*Çalışma soruları*.
1. İnsanın kendisiyle yüzleşmesini anlatan metne göre şu soruları yanıtlayın:
(a) Metnin başında kendimizle hangi amaçla konuştuğumuz söyleniyor?
(b) İnsan kendini ancak ne zaman görebiliyor?
(c) Bu yüzleşme çoğunlukla hangi anlarda oluyor?
2. İnsanın kendisiyle yüzleşmesini anlatan metinden bir bölümü hiç değiştirmeden yazın. "Kolay Değil 100Leşmek" sözlerini içeren yerden başlayın, "bir olanağı var." sözlerinden sonra bitirin.
====== İncelenecek metin ======
Kolay Değil 100Leşmek
- Son Güncelleme: Cumartesi, 22 Ağustos 2015 18:59
- KY tarafından yazıldı.
- Gösterim: 3923
Bilinçaltımızı şeffaflaştırmak için konuşuruz kendimizle…Hayat, çok yönlü, büyük ve hızlı, yakalamak mümkün değil, süratle ve ışık hızıyla geçiyor.
Yaşam böyle bir hız içerisinde akarken, bizim kendimizi görme şansımız hemen hemen yok gibi, istesen de göremiyorsun kendini, sadece beynimizi hiç zorlamadan,kendi akışı içerisine bıraktığımızda ancak görebiliyoruz kendimizi.
İnsan yenilenebilir bir varlık, yüzleşerek kendini doğru analiz etmek, yeni kriterler belirlemek, geriye kalan yaşamını biraz daha düzenlemek, biraz daha kendi istediğine yakınlaştırabilmek istiyor.
İnsanın böyle bir olanağı var.
Sakladığı tüm olumsuzluklara rağmen, kendini tartmak, hatalarını görmek, kabullenmek, bunları tekrarlamamak , değiştirmemizin mümkün olmadıklarını kabullenmek, yalanlarını, dürüstlükten uzak kalışlarını görmek, gerçekle bağlantı kurmak,kendi vicdanı ile hesaplaşmak,doğrularını, yanlışlarını pişmanlıklarını üzerini örtmeden, iki yüzlülüklerini ört bas etmeden yüreğini görmek ve tüm yaşananlara dokunmak, kalbiyle söyleşmek ve kendi iç dünyası ile doğru iletişim kurmak istiyor.
Bu ne zaman oluyor ?
Çoğunlukla yalnız araba kullanırken, kendimizle baş başayken oluyor.
İşte o anlarda ne hissediyoruz, hayatla nasıl yüzleşiyoruz?
Yastığa başımızı koyduğumuzda, sakinlik ve sessizlik varken biz kendimizle ne yapıyoruz, nasıl yaşıyoruz ?
Kendimizden kaçabiliyor muyuz ?
Kim kaçabilir ki bundan,
Öyle bir şey yok !
====== Gösterilen kayıtlar ======
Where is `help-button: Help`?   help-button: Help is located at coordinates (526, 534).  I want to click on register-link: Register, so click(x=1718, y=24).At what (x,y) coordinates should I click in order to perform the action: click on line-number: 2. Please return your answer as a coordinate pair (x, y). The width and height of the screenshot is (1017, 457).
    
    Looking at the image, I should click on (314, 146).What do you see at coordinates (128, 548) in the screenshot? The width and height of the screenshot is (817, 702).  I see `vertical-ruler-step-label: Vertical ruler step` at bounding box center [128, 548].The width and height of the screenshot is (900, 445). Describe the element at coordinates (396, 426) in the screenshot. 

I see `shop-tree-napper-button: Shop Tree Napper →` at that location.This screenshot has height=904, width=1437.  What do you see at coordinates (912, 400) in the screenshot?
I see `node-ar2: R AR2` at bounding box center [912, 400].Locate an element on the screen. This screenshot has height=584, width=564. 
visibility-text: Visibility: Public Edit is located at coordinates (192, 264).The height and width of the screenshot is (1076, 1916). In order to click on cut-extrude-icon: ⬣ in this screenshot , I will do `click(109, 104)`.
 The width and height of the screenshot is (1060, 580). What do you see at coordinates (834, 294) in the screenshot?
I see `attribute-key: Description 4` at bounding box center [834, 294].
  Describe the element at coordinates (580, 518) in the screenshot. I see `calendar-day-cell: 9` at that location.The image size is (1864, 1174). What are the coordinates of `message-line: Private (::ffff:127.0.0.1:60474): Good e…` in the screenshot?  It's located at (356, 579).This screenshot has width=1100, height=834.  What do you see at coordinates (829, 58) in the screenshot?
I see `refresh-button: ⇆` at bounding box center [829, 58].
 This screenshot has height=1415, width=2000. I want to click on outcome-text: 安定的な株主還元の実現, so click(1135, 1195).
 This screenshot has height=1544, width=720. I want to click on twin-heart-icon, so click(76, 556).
======
*Görev sonuçları*.
1.
(a) Bilinçaltımızı şeffaflaştırmak için.
(b) Beynimizi hiç zorlamadan kendi akışı içerisine bıraktığımızda.
(c) Çoğunlukla yalnız araba kullanırken, kendimizle baş başayken.

2.
Kolay Değil 100Leşmek
- Son Güncelleme: Cumartesi, 22 Ağustos 2015 18:59
- KY tarafından yazıldı.
- Gösterim: 3923
Bilinçaltımızı şeffaflaştırmak için konuşuruz kendimizle…Hayat, çok yönlü, büyük ve hızlı, yakalamak mümkün değil, süratle ve ışık hızıyla geçiyor.
Yaşam böyle bir hız içerisinde akarken, bizim kendimizi görme şansımız hemen hemen yok gibi, istesen de göremiyorsun kendini, sadece beynimizi hiç zorlamadan,kendi akışı içerisine bıraktığımızda ancak görebiliyoruz kendimizi.
İnsan yenilenebilir bir varlık, yüzleşerek kendini doğru analiz etmek, yeni kriterler belirlemek, geriye kalan yaşamını biraz daha düzenlemek, biraz daha kendi istediğine yakınlaştırabilmek istiyor.
İnsanın böyle bir olanağı var.